A youtube video of a recreation of the Rite of Spring, created by Nijinsky in 1913. His choreography performs an abrupt inverse of traditional balletic structure by turning the movements of his dancers inward, rather than outwards. This ruptures the lines of his dancers, creating a greater relationship to the floor/the stage; this sense of physicality highlighted by his use of the stomp within the work. In order to learn this choreography a process of unlearning had to take place—the refusal of a specific tradition of movement that most of the dancers would have been instructed in since childhood. As most of the Ballet Russes' performances were never filmed, many of the original choreographies have been lost. The fact that some have remained reflects the nature of choreography to be transferred from one body to the next, its lines and forms shifting as it encounters each new performer.



The second art piece she was interested in the book of Djuna Barnes particularly a sentence

“time crawling” broke into uncontrollable laugther, and thought this occurrence troubled him the rest of his lif he was never able to explain it to himself.”… as a respond to something that she didn’t know but she was drown to it.



Anna

Anna began her presentation by showing the class a clip from the 1966 film Daisies, a Czechoslovak comedy-drama written and directed by Věra Chytilová. Banned upon release for it’s radical portrayal of female subjects, the film follows two young pranksters who, tired of their dreary lives, embark on a quirky, destructive journey. Along with conversations of female subjectivity, Anna is interested in the analog materiality of the film, as actual cutting and re-assemblage of the physical film itself create visual tricks for the viewer.

> **DATA EXCERPT**
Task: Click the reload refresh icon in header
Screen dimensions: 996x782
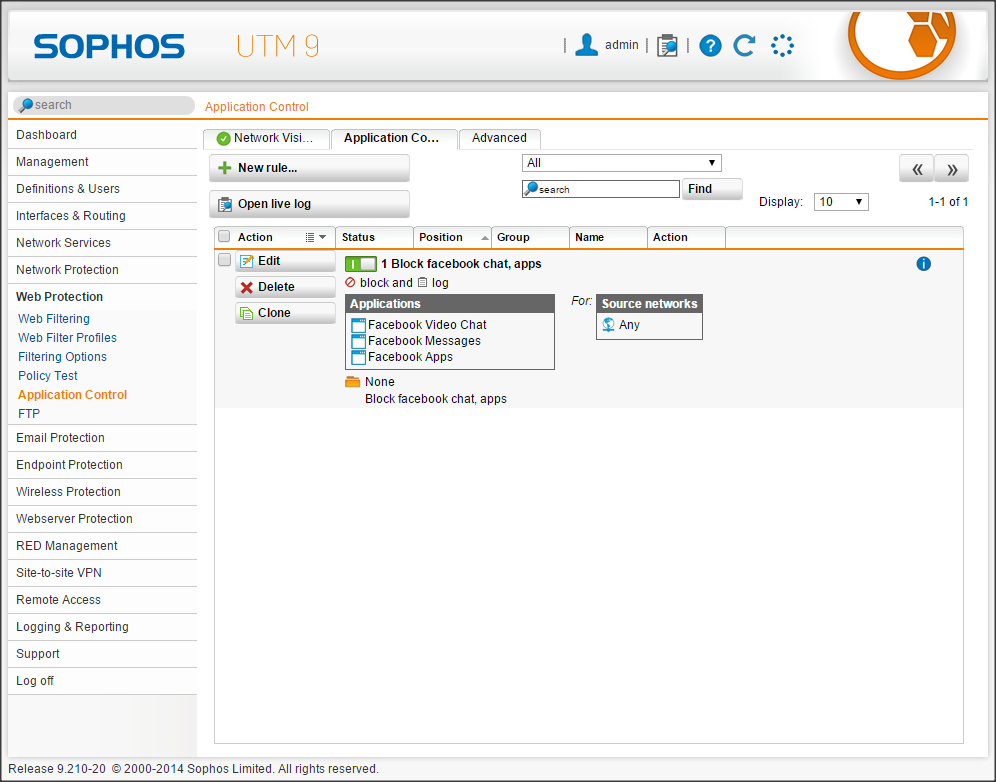Action: 744,45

> **WRITTEN REQUEST**
Continue the class presentation notes from where they stop.

> **TASK RESULT**
Full Movie: http://vimeo.com/63689570

Daisies.jpg

Still, Daisies, 1966


Anna then showed a video produced by the Tate about the work of artist Lucie McKenzie who participated in the group show (held at the Tate) A Bigger Splash: Painting after Performance in 2012-2013. In the video, McKenzie discusses the importance of her place as a woman painter within the historical framework of classical, specifically decorative, painting. Anna is interested in Mackenzie’s methodologies and choice of training—her artisan leanings combined with contemporary awareness force her work into a fascinating limbo between the innovative and the traditional.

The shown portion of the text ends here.